Young boy muscular dystrophy_293147753
Source: Adobe Stock.

The researchers aimed to determine whether vamorolone maintains effectiveness while reducing safety concerns with use in children diagnosed with Duchenne muscular dystrophy (DMD).

They initiated a double-blind, placebo- and prednisone-controlled 24-week clinical trial from June 2018 to February 2021, with 24 weeks of follow-up. The study was conducted at 33 referral centers in 11 countries and included 133 boys, aged 4 to 7 years, with genetically confirmed DMD who were not previously treated with corticosteroids.

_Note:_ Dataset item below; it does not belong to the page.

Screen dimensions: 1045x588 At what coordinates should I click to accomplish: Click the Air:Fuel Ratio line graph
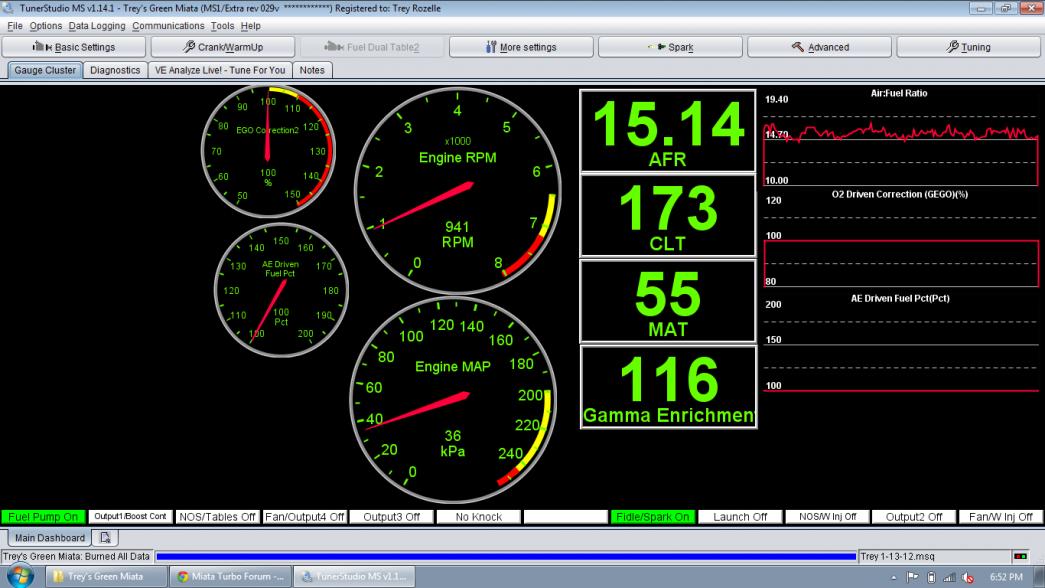901,141
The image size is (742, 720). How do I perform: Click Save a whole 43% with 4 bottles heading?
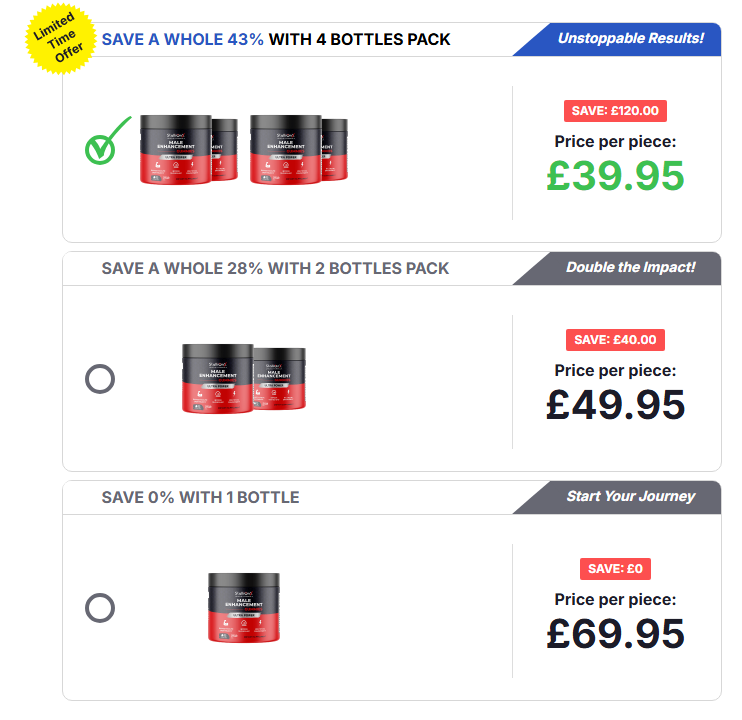(x=276, y=39)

Participants were split into four groups — placebo; prednisone at 0.75 mg/kg per day; vamorolone at 2 mg/kg per day; and vamorolone at 6 mg/kg per day. Outcomes of interest were efficacy, including motor function (primary — time to stand from supine velocity in the vamorolone 6 mg/kg per day group compared with placebo; secondary — time to stand from supine velocity [vamorolone 2 mg/kg per day], 6-minute walk distance, time to run/walk 10 meters [vamorolone 2 and 6 mg/kg per day]; exploratory — NorthStar Ambulatory Assessment, time to climb 4 stairs; and safety, which included growth, bone biomarkers and a corticotropin (ACTH)-challenge test.

Results showed that 121 participants were randomly assigned to treatment groups, and 114 completed the full treatment period. The primary outcome for change from baseline to week 24 time was met for stand velocity for vamorolone 6 mg/kg per day (least-squares mean [SE] velocity, 0.05 [0.01] m/s compared with placebo 0.01 [0.01] m/s; 95% CI, 0.02-0.10) and the first four secondary outcomes — time to stand velocity, vamorolone 2 mg/kg per day compared with placebo; 6-minute walk test, vamorolone, 6 mg/kg per day compared with placebo; 6-minute walk test, vamorolone 2 mg/kg per day, compared with placebo; and time to run/walk 10 meters velocity vamorolone 6 mg/kg per day compared with placebo.

Researchers further reported that height percentile declined in prednisone-treated (not vamorolone-treated) participants (change from baseline: prednisone, 1.88 percentile compared with vamorolone 6 mg/kg per day, +3.86 percentile).

In addition, bone turnover markers declined with prednisone but not with vamorolone. Participants with DMD at baseline demonstrated low ACTH-stimulated cortisol and high incidence of adrenal insufficiency.

“The proven efficacy over a broad dose range may enable physicians to adjust dose based on clinical observations and patient preferences,” Guglieri and colleagues wrote.